Quoted passage:
# Upgrade to Dual Intel Xeon Processor with Windows 7 x64



## ExcelentEnginer (Oct 2, 2008)

Afternoon all,

I have a question about upgrading my Dell Precision T5400 workstation running Windows 7 x64 Professional (upgraded from Windows Vista Business x64). The mainboard in the system can support two CPU's. The workstation came with a single Intel Xeon E5405 Quad Core 2.0Ghz sket 771LGA Processor and have recently aquired a second matching processor that I bought on e-bay. I have two problems. The first is to do with the now excessive noise levels with the second CPU installed. The second is that Windows 7 won't start with the second CPU installed.

Exercise goal: Reproduce the Xeon upgrade post verbatim from "## ExcelentEnginer (Oct" to "start with the second CPU installed.". This exercise doesn't use the data.

Data shown:
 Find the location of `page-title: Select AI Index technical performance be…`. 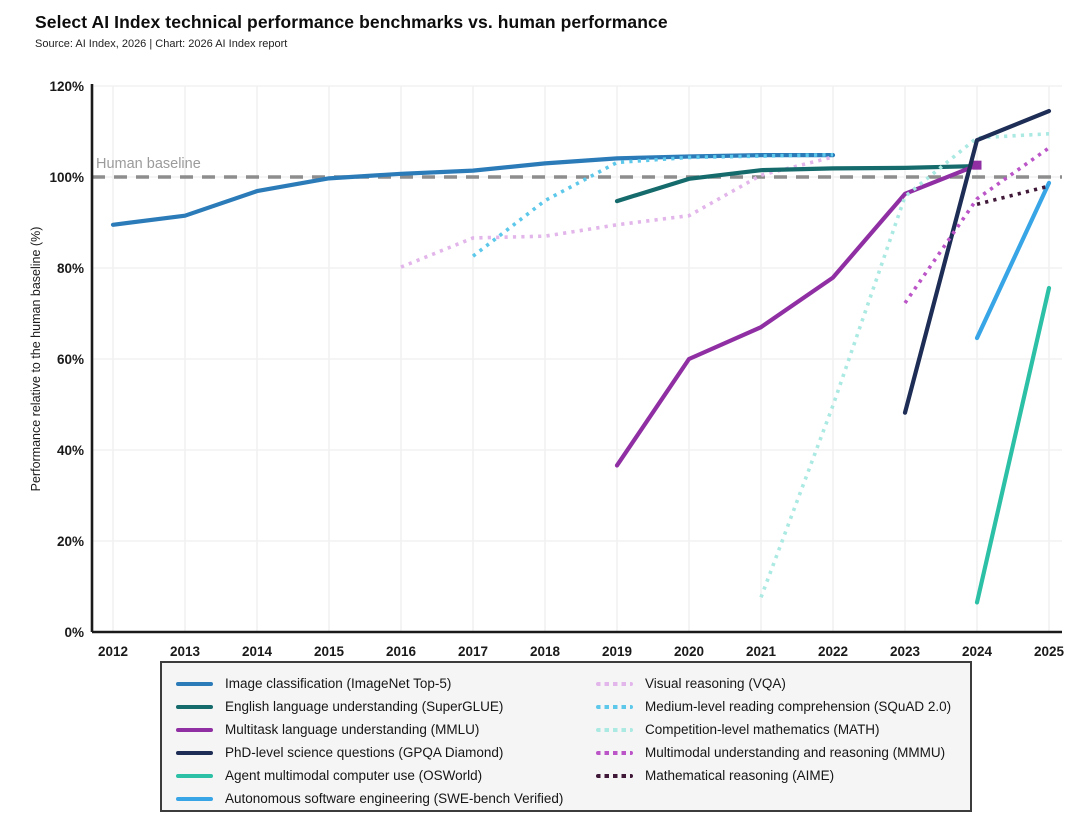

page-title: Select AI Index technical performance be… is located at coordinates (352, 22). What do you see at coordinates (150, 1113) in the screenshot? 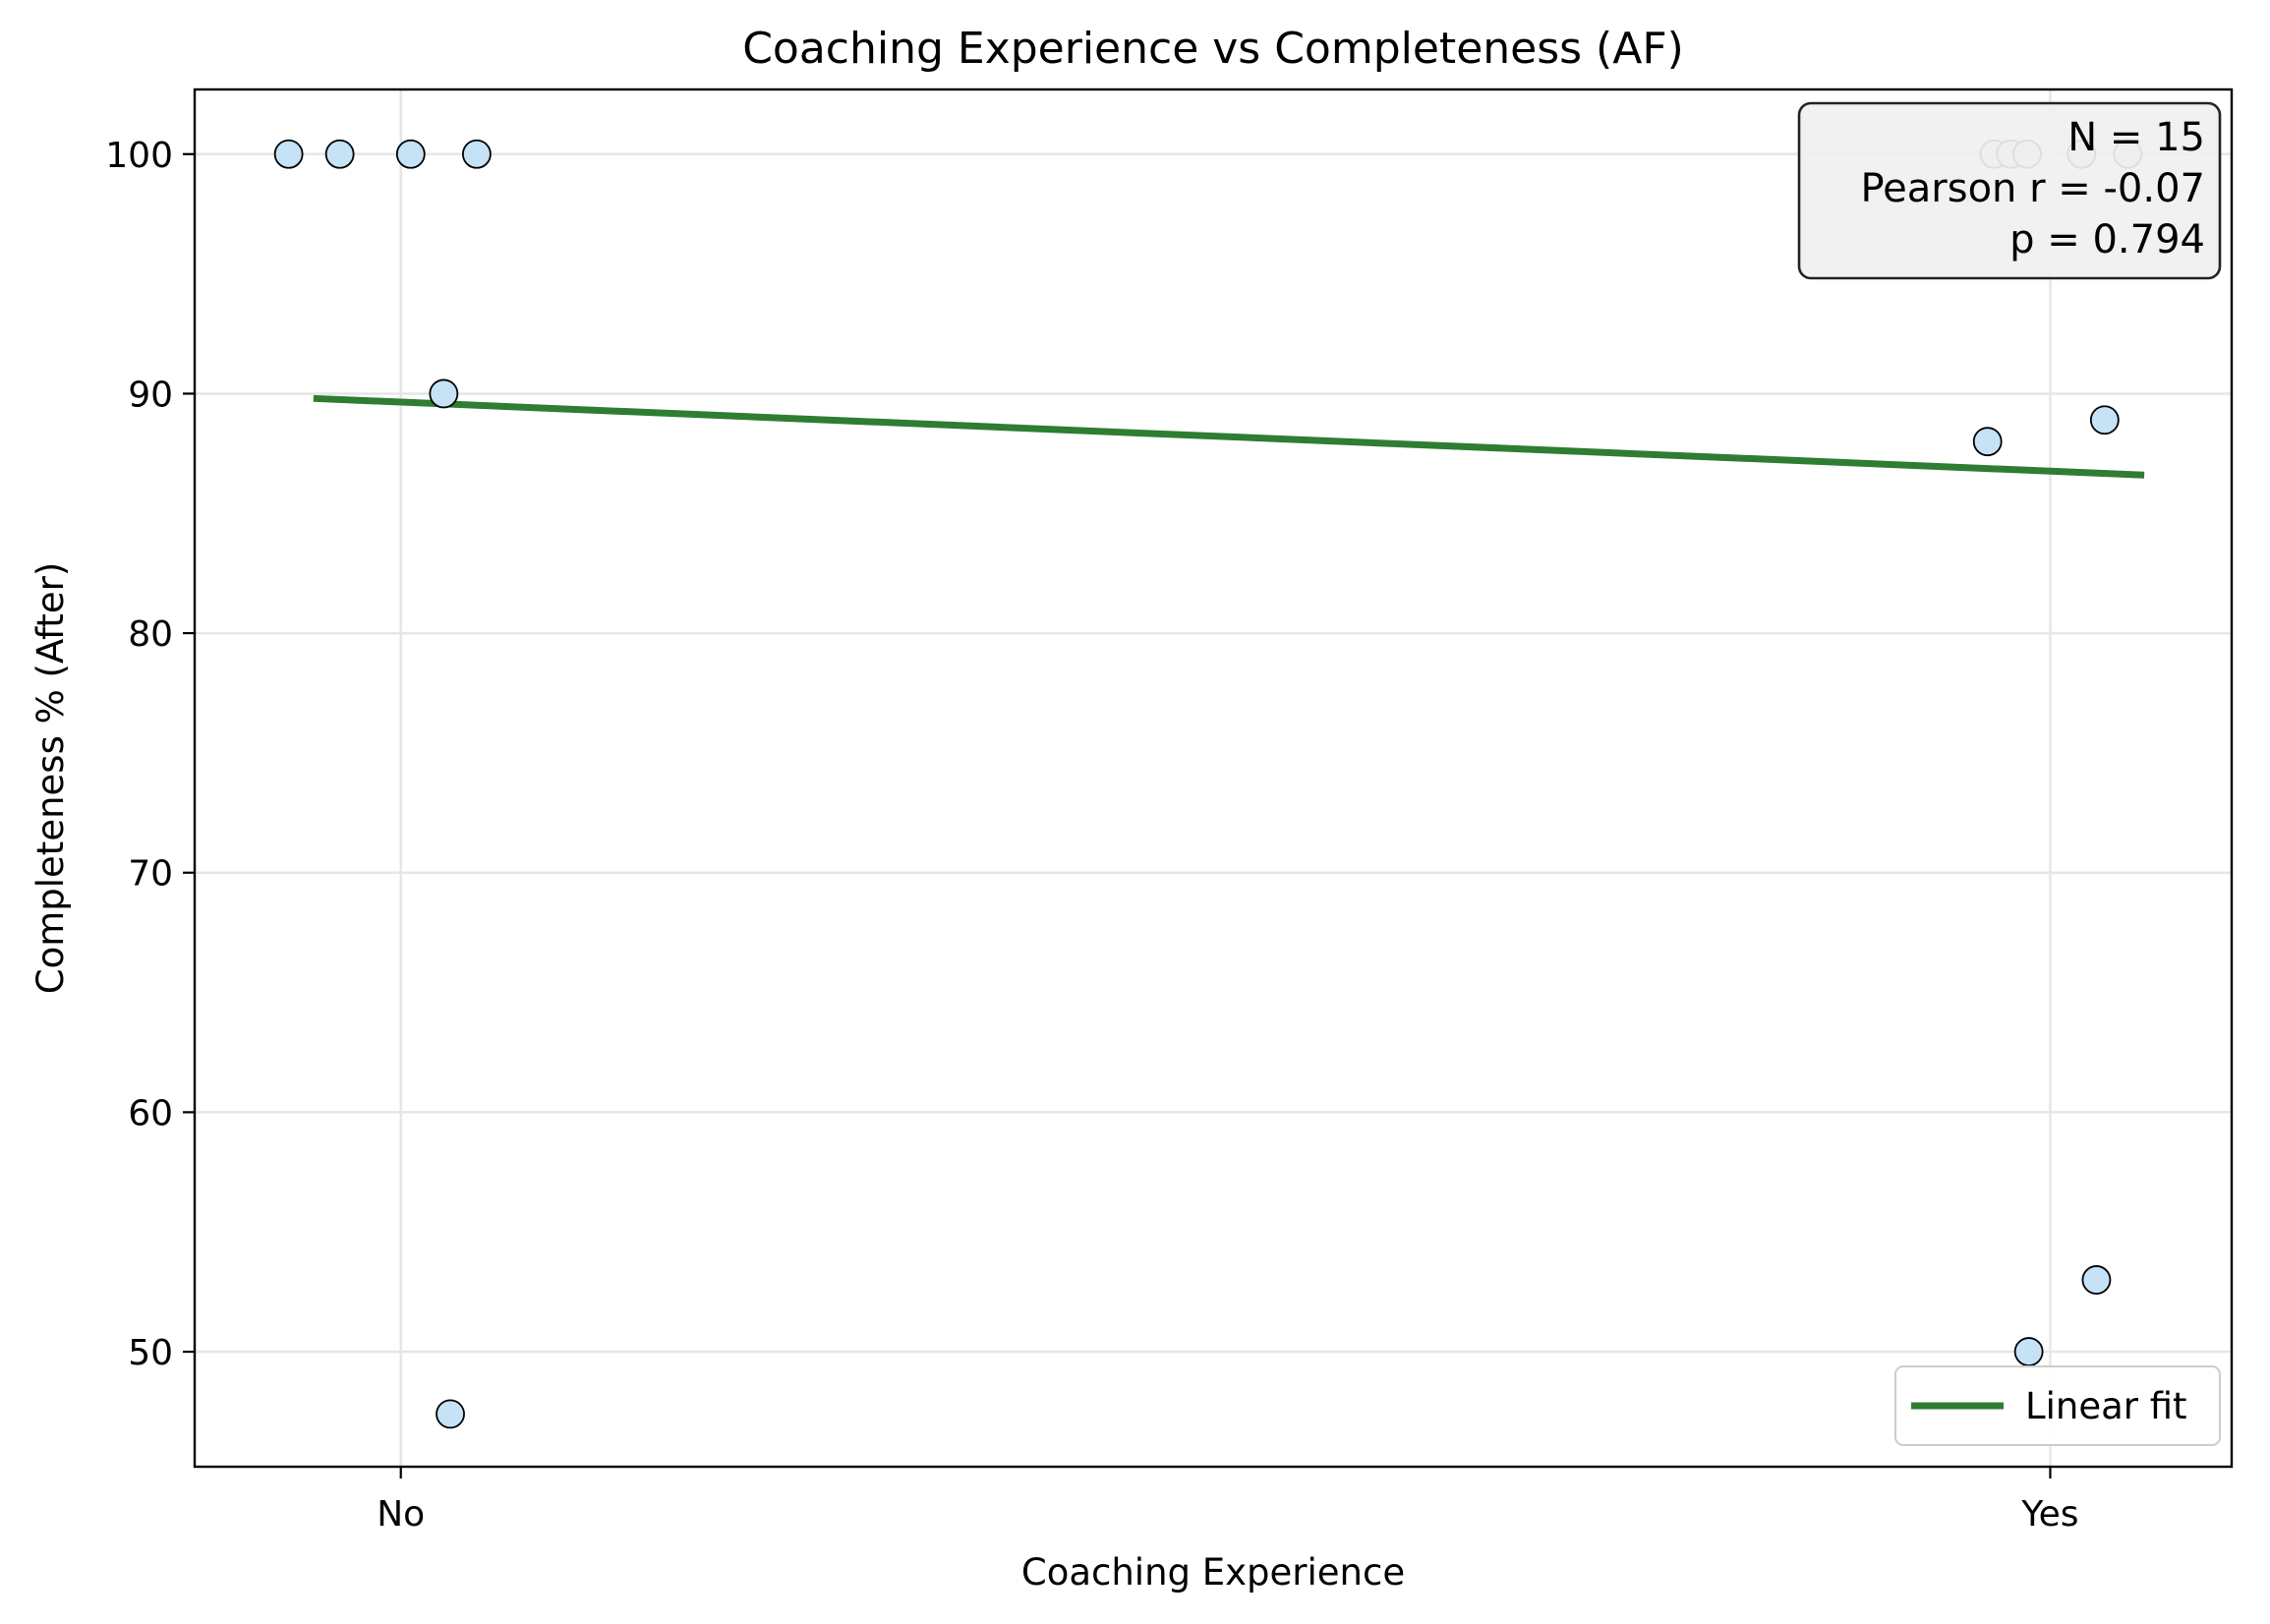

Answer space:
## ExcelentEnginer (Oct 2, 2008)

Afternoon all,

I have a question about upgrading my Dell Precision T5400 workstation running Windows 7 x64 Professional (upgraded from Windows Vista Business x64). The mainboard in the system can support two CPU's. The workstation came with a single Intel Xeon E5405 Quad Core 2.0Ghz sket 771LGA Processor and have recently aquired a second matching processor that I bought on e-bay. I have two problems. The first is to do with the now excessive noise levels with the second CPU installed. The second is that Windows 7 won't start with the second CPU installed.